Review: Meg, Jo, Beth and Amy by Rey Teruero & Bre Indigo

Louisa May Alcott's classic novel Little Women gets modern day makeover in Meg, Jo, Beth and Amy a beautifully illustrated graphic novel, intended for middle grade readers. In this version, the March sisters are living in the big city. Dad's away serving in the military overseas, while their mother is juggling full time work and looking after their four daughters. In a contemporary twist, the Marches are a blended family--Meg is their father's daughter from his first marriage, while Jo is their mother's daughter from an earlier relationship. The pair married when both girls were little, their father adopted Jo and then younger sisters Beth and Amy came along. Oh, and did I mention that this family also happens to be bi-racial?
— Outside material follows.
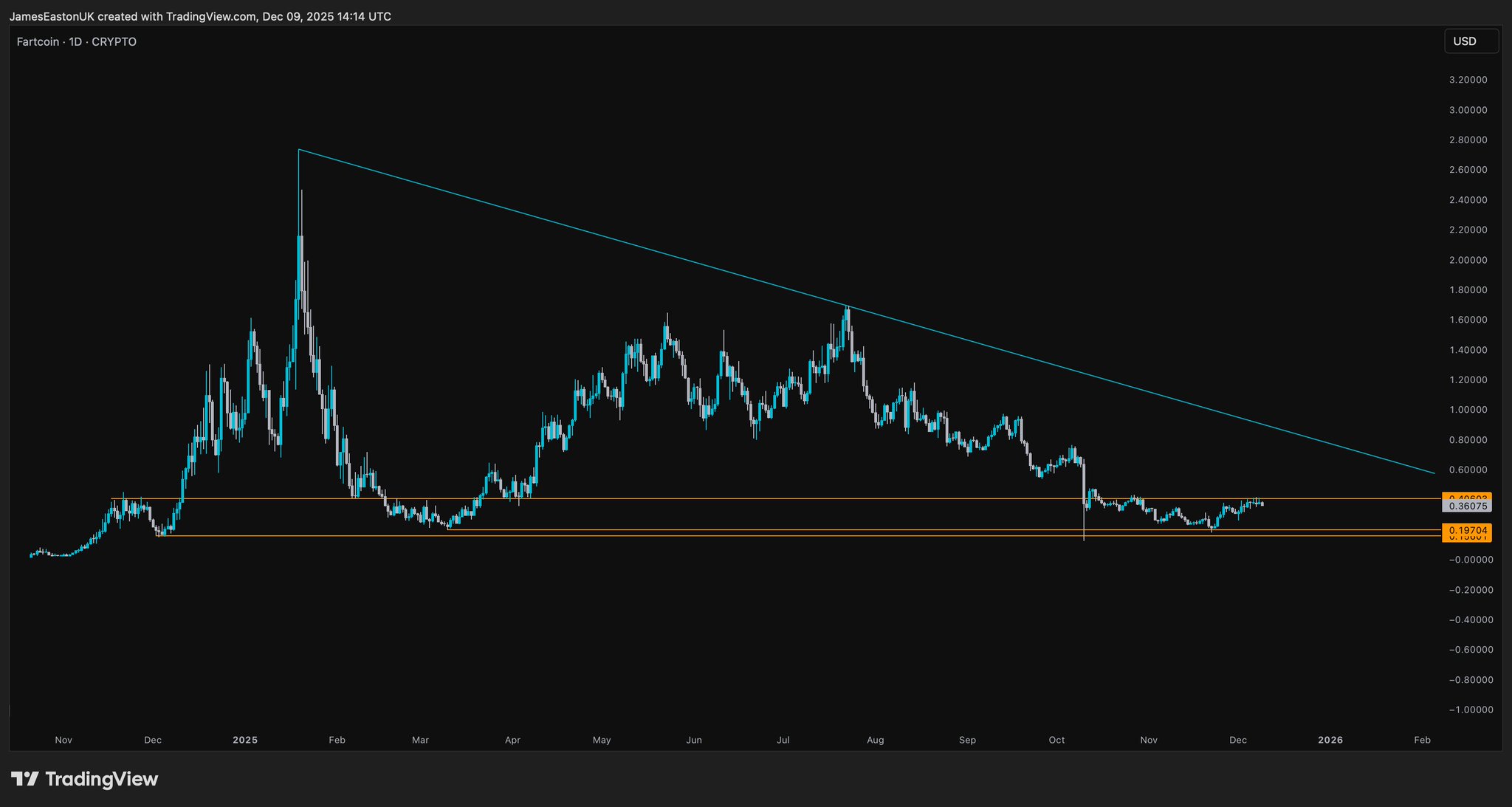Click the Oct label on time axis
The story weaves events from the original and gives them an contemporary twist--for example Beth is struck down with Leukaemia rather than Scarlett Fever, while Amy's experiences of bullying at school take a slightly different turn. There are also some contemporary twists in store for Meg and Jo. In this version, Meg's destiny isn't to be a wife or mother, though it takes her a while to see that, while Jo, well I'll be interested to see what readers make of that. Certainly the plot of Little Women gives the authors all the source material they need to make that twist believable. And perhaps even more so when readers meet the character that replaces the formidable Aunt March.

While this book has a strong modern feel, and a strong feminist message at its heart, the story is let down by the fact that this is pushed at the reader at nearly every opportunity, to the point where it feels like it is trying a little too hard to offer readers what is otherwise a sound message about girl power and self belief. 

Recommended to fans of the original, and girls everywhere who need a bit of girl power and a bit of inspiration.